Durante um episódio de broncoespasmo, os músculos ao redor das vias aéreas se contraem, o revestimento interno inflama e há produção excessiva de muco, o que estreita as passagens por onde o ar circula. Em casos severos, a criança pode apresentar chiado intenso no peito, tosse contínua, falta de ar, batimento acelerado das asas do nariz e, nos quadros mais críticos, coloração arroxeada dos lábios e extremidades — sinais de baixa oxigenação.
Causas e fatores de risco
O broncoespasmo pode ser desencadeado por diferentes fatores, como infecções virais (especialmente gripes e resfriados), exposição à fumaça de cigarro, poeira, mofo, mudanças bruscas de temperatura, esforço físico excessivo ou até mesmo emoções fortes. Crianças com diagnóstico de asma, bronquite alérgica ou que convivem em ambientes com alta exposição a alérgenos estão mais suscetíveis.
O perigo do agravamento
Quando o broncoespasmo é classificado como severo, a gravidade aumenta pela dificuldade de entrada e saída de ar dos pulmões. A criança pode apresentar um quadro de insuficiência respiratória, que, se não tratado a tempo, pode evoluir para parada respiratória. Por isso, os pais e cuidadores devem estar atentos a qualquer sinal de agravamento e buscar ajuda médica o quanto antes.
Tratamento e prevenção
O tratamento do broncoespasmo severo geralmente envolve o uso de broncodilatadores inalatórios, como o salbutamol, administrados via nebulização ou inalador de dose medida com espaçador. Em alguns casos, corticosteroides são usados para reduzir a inflamação. Nos quadros mais críticos, pode ser necessária a internação hospitalar para suporte com oxigênio ou medicamentos intravenosos.
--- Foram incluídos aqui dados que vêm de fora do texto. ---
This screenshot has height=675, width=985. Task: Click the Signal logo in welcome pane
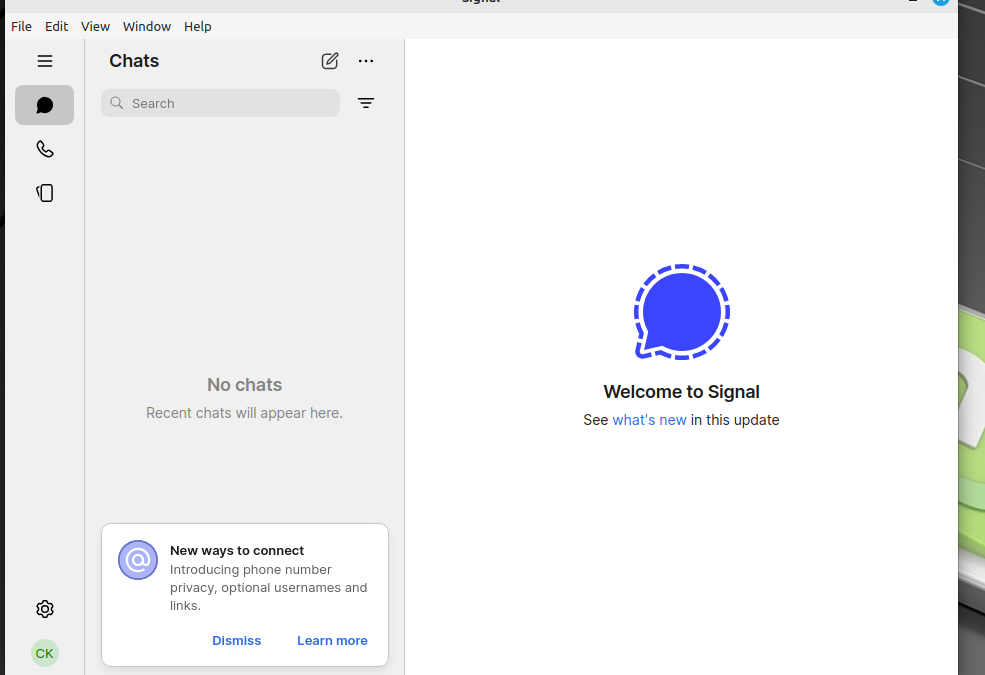point(681,312)
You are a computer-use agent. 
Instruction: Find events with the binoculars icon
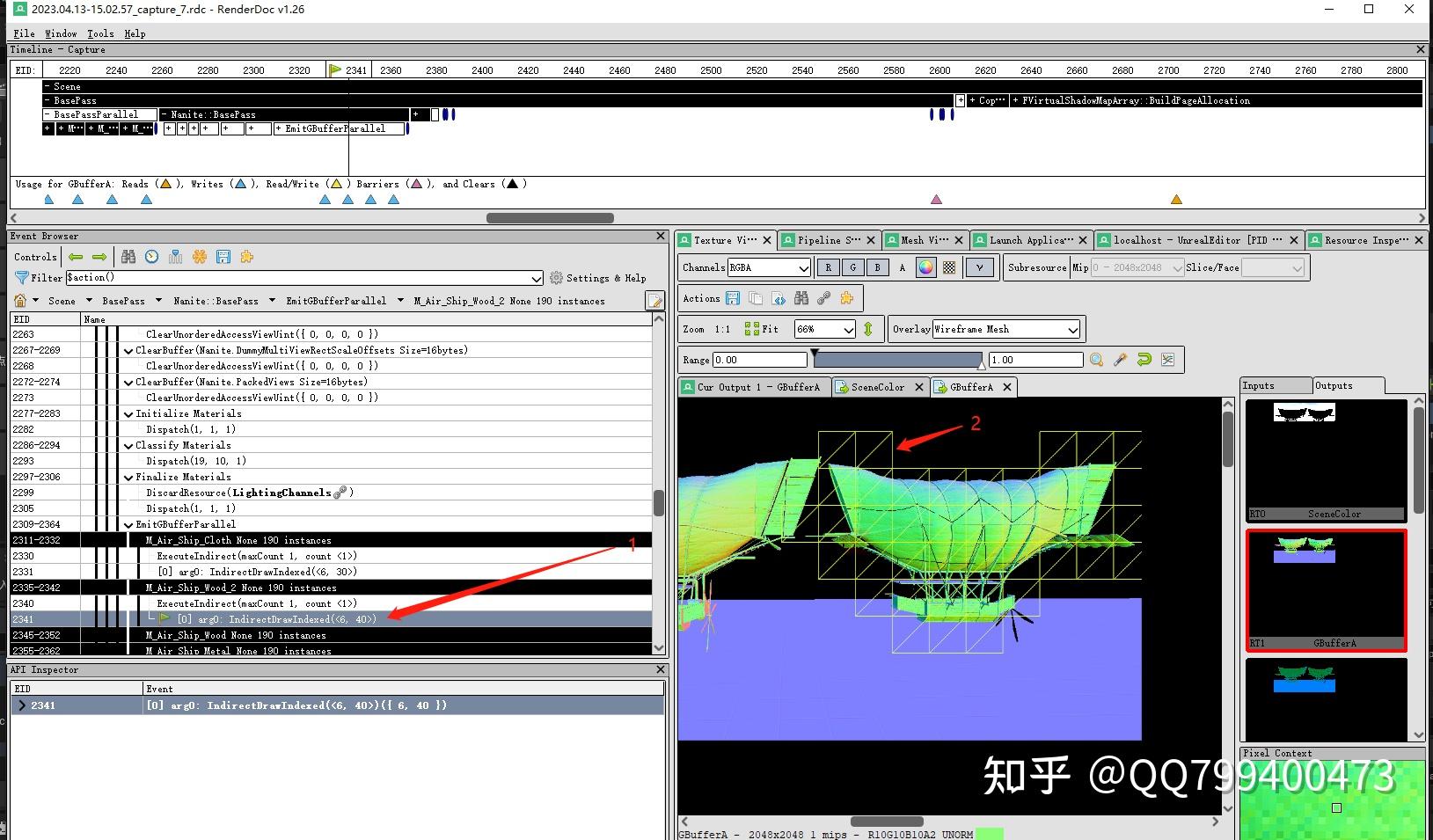pyautogui.click(x=128, y=258)
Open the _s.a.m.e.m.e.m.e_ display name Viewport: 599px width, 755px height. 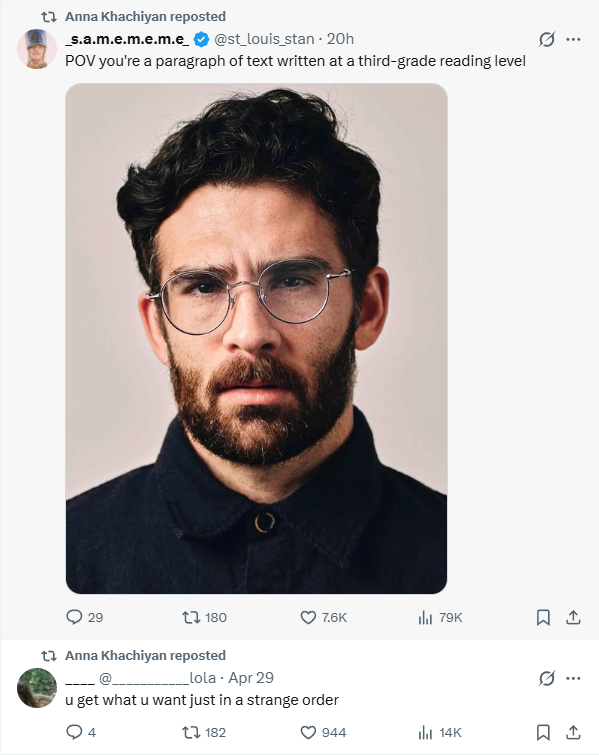coord(128,39)
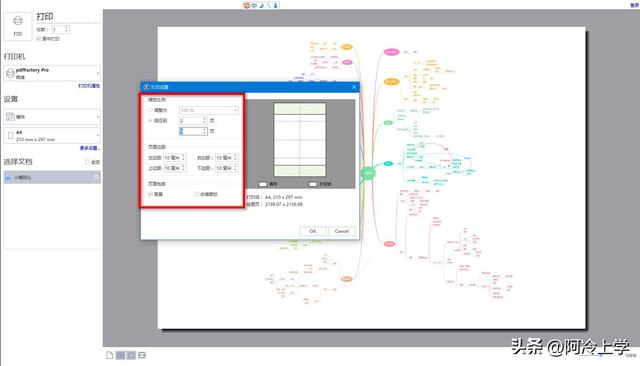Screen dimensions: 640x366
Task: Open the pdfFactory Pro printer dropdown
Action: (x=52, y=73)
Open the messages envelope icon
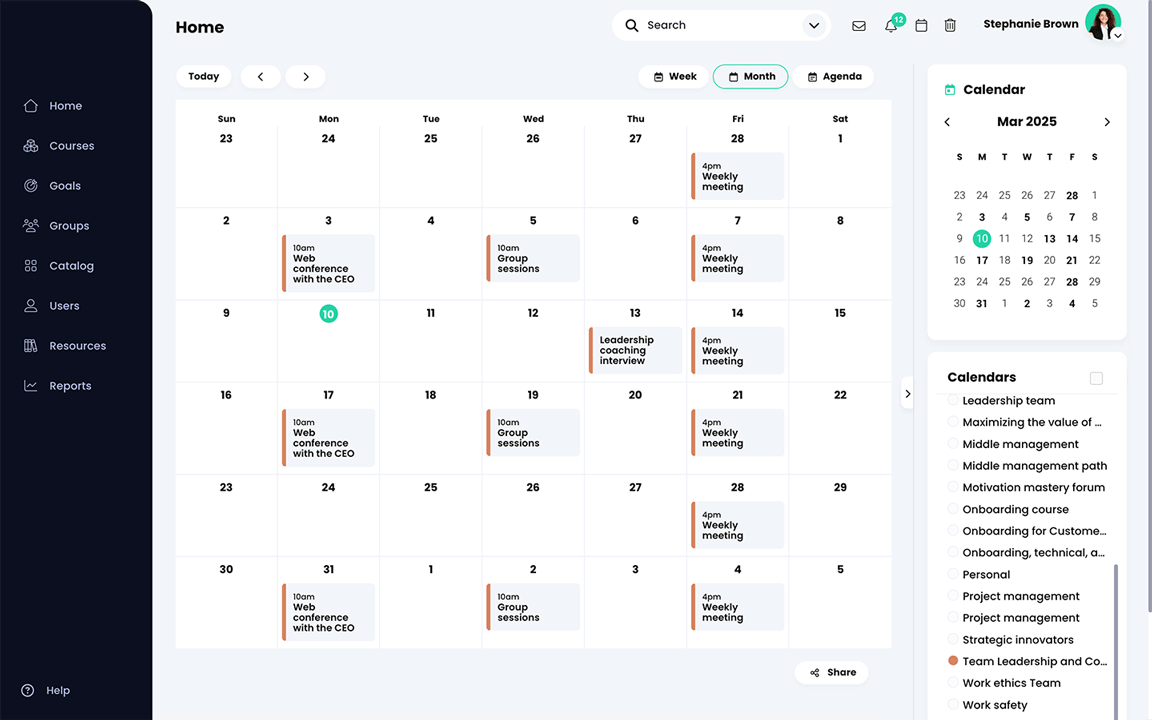The height and width of the screenshot is (720, 1152). point(858,25)
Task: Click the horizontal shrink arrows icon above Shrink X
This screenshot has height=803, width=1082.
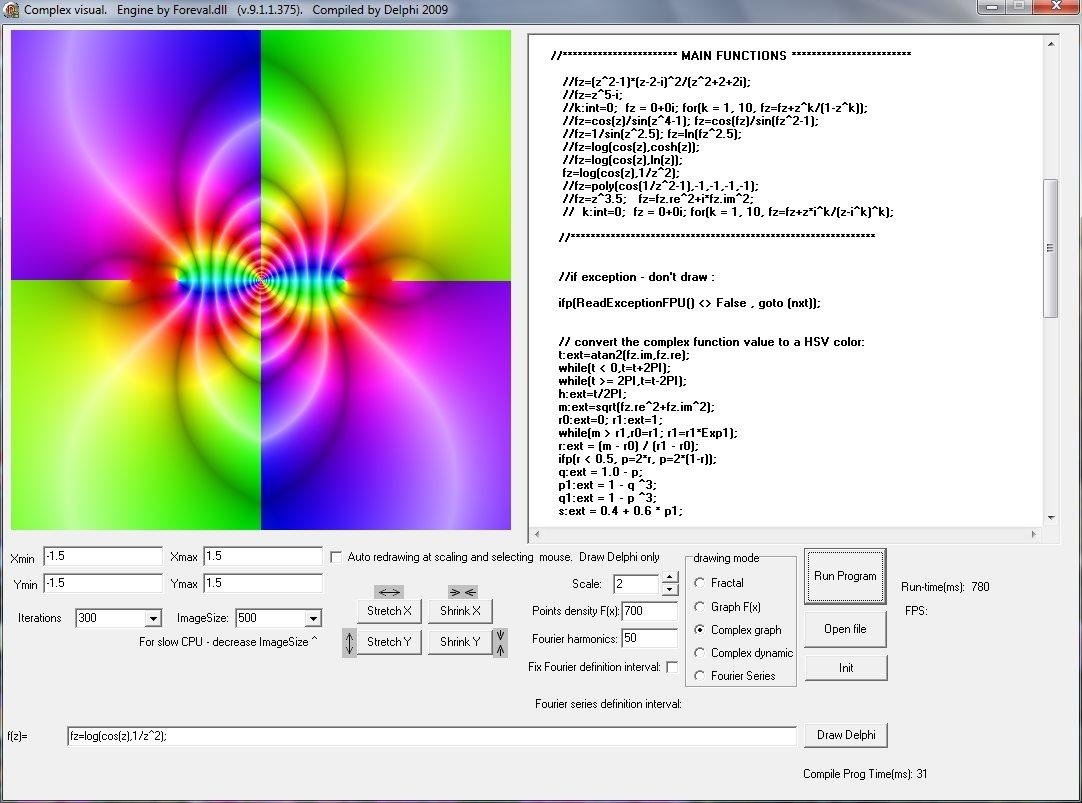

A prevenção passa pelo controle dos fatores desencadeantes: manter ambientes limpos e arejados, evitar exposição a fumaça e alérgenos, seguir corretamente o tratamento da asma ou de outras doenças respiratórias e garantir que a criança esteja com as vacinas em dia.
Diagnóstico precoce do broncoespasmo
Muitos episódios de broncoespasmo são subestimados no início, por se confundirem com uma simples gripe ou resfriado. No entanto, reconhecer os sinais de alerta e buscar orientação médica pode fazer a diferença entre um quadro controlado e uma emergência. Pediatras e pneumologistas infantis são os profissionais indicados para diagnosticar e orientar o tratamento adequado.
O broncoespasmo severo é um alerta para a importância de cuidar da saúde respiratória infantil com seriedade. Informação, prevenção e ação rápida salvam vidas.